GIVEN TASK A:
Check statements (i) through (iii) against the Behemoth album ranking below. For each one, answer yes or no and quote the exact words from the ranking that decide it.
(i) Pandemonic Incantations came out in 1998.
(ii) Thelema. 6 follows directly after Satanica.
(iii) The launch party for I Loved You At Your Darkest took place in Warsaw.

EXTRACT PROVIDED:
[START]

Behemoth, (consisting of drummer Inferno, bassist Orion and guitarist/vocalist Nergal) pioneers of the Polish black/death metal scene are soon to release their new album, alongside two new signature guitars and a live DVD entitled Messe Noire, after a song on The Satanist. With all said, it’s safe to say that the band are ready to deliver on a successor to their 2014 release, so let’s look back at their extensive legacy and rank albums from worst to best.
#11 – Pandemonic Incantations – (1998)
It’s a great black metal album through and through. The aggression is there, and it is harsh as anything that had proceeded it, also featuring Nergal’s most diverse and experimental guitar work up to that point. Why so low down then? While it is great, of their entire main catalogue, I find it to be the least memorable and as a result, its lack of impression delegates it to the bottom of the list.
#10 – Thelema. 6 (2000)
You certainly can’t deny the sheer level of crushing brutality on display with this album. Thelema. 6 follows directly after Satanica (more on that later) and that release is both this one’s gift and curse. On one hand, Behemoth were now a fully-fledged death metal band and finally made the transition properly, and on the other, this album followed their big experimental underground hit, with less staying power.
#9 – I Loved You At Your Darkest (2018)
I have retroactively edited this article almost two years after it was originally written to include the band’s latest offering, I Loved You At Your Darkest. This record is a very important one for me and whilst holding a very special place in my heart (I went to the launch party of the record in London on 5th October 2018 and have the album’s symbol tattooed on my right wrist) it just is not as good as some of the other albums on this list.
I love a lot of the songs and the return to their more old school black metal sound is definitely appreciated. The few times I have seen them live performing Wolves Ov Siberia or God = Dog, I am equally as blown away as when tracks like Chant for Eschaton 2000 or Conquer All destroy the set list.
Whilst a very strong album overall with some great songs and stunning art and iconography, there is no denying that this is Behemoth’s big push into the mainstream and that this is their most accessible record to date. Behemoth are touring with Slipknot, they are up there now as one of the most well known mainstream bands. I believe the band deserves all the success and fame that they are receiving, I just wish that the entire record had the strength and power of the first few tracks consistently throughout.

[END]

ENTRIES SHOWN:
[START]

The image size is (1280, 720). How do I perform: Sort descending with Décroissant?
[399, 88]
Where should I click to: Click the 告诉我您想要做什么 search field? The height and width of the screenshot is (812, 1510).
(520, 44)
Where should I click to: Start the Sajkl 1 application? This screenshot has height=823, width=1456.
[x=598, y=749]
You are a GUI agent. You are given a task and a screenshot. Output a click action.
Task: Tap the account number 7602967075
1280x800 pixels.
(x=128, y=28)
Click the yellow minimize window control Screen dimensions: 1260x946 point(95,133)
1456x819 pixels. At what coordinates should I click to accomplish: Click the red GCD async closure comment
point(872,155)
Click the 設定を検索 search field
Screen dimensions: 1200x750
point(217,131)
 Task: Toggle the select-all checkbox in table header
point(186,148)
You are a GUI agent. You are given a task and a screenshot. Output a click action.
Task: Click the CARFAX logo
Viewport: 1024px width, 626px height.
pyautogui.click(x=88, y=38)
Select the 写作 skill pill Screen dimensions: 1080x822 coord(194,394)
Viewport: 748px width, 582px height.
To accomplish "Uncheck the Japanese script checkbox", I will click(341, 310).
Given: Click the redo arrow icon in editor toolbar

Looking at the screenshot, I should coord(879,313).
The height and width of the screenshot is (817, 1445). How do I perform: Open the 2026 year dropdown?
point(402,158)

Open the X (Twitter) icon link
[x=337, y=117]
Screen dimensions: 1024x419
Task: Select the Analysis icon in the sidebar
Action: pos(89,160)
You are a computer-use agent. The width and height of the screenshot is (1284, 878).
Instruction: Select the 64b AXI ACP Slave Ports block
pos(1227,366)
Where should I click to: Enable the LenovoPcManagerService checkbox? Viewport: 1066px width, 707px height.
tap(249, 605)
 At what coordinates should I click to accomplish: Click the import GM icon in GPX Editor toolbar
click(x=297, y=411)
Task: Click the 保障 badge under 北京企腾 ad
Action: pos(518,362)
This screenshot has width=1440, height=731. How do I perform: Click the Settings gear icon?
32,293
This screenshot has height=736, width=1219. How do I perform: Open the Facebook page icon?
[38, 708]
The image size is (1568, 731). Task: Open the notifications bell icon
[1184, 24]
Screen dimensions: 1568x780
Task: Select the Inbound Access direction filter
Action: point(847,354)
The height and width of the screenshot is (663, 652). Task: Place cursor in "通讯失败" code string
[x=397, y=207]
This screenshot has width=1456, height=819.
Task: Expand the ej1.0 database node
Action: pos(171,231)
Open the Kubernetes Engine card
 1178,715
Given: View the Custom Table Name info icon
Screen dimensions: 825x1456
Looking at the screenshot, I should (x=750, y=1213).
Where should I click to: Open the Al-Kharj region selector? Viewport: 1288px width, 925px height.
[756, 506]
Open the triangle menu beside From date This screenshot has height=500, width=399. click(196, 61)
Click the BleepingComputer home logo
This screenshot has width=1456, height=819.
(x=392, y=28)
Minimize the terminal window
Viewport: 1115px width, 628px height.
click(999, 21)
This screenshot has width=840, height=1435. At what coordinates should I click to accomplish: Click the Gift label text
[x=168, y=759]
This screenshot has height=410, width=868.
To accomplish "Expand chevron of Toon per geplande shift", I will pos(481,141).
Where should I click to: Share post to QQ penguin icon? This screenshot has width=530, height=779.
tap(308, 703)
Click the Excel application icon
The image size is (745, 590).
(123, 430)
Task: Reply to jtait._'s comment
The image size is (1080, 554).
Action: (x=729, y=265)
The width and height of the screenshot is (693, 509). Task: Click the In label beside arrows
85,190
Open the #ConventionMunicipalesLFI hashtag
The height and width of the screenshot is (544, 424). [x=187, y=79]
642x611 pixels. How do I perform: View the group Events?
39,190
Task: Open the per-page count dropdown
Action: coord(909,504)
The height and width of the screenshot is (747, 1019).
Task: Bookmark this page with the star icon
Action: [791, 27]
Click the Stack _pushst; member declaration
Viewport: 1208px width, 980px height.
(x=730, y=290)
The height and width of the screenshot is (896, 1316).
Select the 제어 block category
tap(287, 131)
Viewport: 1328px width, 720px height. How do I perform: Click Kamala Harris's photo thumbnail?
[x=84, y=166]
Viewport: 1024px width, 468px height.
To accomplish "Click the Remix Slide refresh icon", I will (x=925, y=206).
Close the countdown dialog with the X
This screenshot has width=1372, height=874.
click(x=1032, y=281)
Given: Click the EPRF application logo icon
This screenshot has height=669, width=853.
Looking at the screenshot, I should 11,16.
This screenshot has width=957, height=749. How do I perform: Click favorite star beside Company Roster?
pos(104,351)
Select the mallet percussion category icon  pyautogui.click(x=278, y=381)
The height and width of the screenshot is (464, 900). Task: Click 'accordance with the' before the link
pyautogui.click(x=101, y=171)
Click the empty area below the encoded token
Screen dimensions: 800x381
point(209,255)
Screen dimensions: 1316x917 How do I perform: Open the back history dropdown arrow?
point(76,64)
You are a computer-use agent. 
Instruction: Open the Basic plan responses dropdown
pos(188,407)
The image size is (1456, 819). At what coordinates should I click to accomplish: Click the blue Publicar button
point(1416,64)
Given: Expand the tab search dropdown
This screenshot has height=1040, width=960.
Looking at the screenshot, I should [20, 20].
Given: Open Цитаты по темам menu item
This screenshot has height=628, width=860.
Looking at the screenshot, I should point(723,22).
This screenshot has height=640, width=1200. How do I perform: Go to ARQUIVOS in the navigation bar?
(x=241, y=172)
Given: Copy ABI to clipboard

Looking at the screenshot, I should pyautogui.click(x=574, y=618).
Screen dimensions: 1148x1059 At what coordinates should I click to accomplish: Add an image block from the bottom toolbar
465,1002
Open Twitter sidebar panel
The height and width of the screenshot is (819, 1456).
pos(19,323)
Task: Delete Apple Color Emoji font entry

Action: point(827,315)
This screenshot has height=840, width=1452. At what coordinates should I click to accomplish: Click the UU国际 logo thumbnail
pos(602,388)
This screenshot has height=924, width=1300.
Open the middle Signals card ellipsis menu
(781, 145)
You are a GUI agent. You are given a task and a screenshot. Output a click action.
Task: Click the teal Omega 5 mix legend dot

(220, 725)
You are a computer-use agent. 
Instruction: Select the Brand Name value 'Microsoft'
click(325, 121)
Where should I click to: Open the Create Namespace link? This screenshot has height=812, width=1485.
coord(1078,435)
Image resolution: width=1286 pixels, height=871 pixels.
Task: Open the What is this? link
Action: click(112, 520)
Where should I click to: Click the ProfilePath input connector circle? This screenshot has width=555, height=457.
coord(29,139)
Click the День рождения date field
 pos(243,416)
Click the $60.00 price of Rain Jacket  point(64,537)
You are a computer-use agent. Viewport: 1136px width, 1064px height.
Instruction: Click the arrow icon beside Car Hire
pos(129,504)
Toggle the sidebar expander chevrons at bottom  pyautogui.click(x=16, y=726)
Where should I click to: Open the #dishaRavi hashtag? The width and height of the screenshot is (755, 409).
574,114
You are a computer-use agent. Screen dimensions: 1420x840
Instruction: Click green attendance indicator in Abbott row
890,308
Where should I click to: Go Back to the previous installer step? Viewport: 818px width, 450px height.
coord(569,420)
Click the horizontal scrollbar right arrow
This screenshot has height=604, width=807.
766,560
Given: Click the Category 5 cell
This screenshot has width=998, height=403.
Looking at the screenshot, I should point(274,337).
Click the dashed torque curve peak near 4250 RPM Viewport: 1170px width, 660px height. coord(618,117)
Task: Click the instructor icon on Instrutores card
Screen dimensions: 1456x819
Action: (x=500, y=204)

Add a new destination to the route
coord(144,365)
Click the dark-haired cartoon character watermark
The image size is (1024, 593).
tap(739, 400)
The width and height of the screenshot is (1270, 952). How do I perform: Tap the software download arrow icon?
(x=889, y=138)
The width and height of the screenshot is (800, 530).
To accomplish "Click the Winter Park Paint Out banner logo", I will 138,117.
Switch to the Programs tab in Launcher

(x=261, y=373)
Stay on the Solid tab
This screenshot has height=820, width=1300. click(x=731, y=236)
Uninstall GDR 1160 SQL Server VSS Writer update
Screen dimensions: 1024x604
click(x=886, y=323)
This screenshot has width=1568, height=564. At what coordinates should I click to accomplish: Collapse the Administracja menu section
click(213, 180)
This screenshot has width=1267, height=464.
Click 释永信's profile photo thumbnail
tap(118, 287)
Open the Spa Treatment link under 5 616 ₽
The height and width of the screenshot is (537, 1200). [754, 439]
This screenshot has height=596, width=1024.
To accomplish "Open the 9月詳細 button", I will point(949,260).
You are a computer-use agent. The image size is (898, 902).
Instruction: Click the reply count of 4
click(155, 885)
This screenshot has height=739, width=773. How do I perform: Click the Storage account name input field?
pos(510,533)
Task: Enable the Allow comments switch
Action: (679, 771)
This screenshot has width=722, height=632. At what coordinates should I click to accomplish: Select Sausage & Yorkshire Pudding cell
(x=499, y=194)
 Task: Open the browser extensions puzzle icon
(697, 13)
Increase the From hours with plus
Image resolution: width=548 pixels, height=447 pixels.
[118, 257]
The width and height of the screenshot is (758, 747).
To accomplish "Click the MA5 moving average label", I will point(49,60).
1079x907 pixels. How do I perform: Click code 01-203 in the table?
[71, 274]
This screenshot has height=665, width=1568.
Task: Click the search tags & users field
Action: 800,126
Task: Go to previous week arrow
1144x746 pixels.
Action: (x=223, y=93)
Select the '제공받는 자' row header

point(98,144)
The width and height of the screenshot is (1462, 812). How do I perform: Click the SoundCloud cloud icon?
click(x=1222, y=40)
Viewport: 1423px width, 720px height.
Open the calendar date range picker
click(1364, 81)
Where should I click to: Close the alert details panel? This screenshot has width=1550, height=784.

[END]

GIVEN TASK B:
Update the rows from the line holding "Where should I click to: Open the #dishaRavi" through the line holding "click(155, 885)", inclusive. Replace "Screen dimensions" with "Display size" and leave everything else unchanged.

REPLY A:
(i) Yes: "#11 – Pandemonic Incantations – (1998)"
(ii) Yes: "Thelema. 6 follows directly after Satanica"
(iii) No: "I went to the launch party of the record in London on 5th October 2018"

REPLY B:
Where should I click to: Open the #dishaRavi hashtag? The width and height of the screenshot is (755, 409).
574,114
You are a computer-use agent. Display size: 1420x840
Instruction: Click green attendance indicator in Abbott row
890,308
Where should I click to: Go Back to the previous installer step? Viewport: 818px width, 450px height.
coord(569,420)
Click the horizontal scrollbar right arrow
This screenshot has height=604, width=807.
766,560
Given: Click the Category 5 cell
This screenshot has width=998, height=403.
Looking at the screenshot, I should point(274,337).
Click the dashed torque curve peak near 4250 RPM Viewport: 1170px width, 660px height. coord(618,117)
Task: Click the instructor icon on Instrutores card
Display size: 1456x819
Action: (x=500, y=204)

Add a new destination to the route
coord(144,365)
Click the dark-haired cartoon character watermark
The image size is (1024, 593).
tap(739, 400)
The width and height of the screenshot is (1270, 952). How do I perform: Tap the software download arrow icon?
(x=889, y=138)
The width and height of the screenshot is (800, 530).
To accomplish "Click the Winter Park Paint Out banner logo", I will 138,117.
Switch to the Programs tab in Launcher

(x=261, y=373)
Stay on the Solid tab
This screenshot has height=820, width=1300. click(x=731, y=236)
Uninstall GDR 1160 SQL Server VSS Writer update
Display size: 1024x604
click(x=886, y=323)
This screenshot has width=1568, height=564. At what coordinates should I click to accomplish: Collapse the Administracja menu section
click(213, 180)
This screenshot has width=1267, height=464.
Click 释永信's profile photo thumbnail
tap(118, 287)
Open the Spa Treatment link under 5 616 ₽
The height and width of the screenshot is (537, 1200). [754, 439]
This screenshot has height=596, width=1024.
To accomplish "Open the 9月詳細 button", I will point(949,260).
You are a computer-use agent. The image size is (898, 902).
Instruction: Click the reply count of 4
click(155, 885)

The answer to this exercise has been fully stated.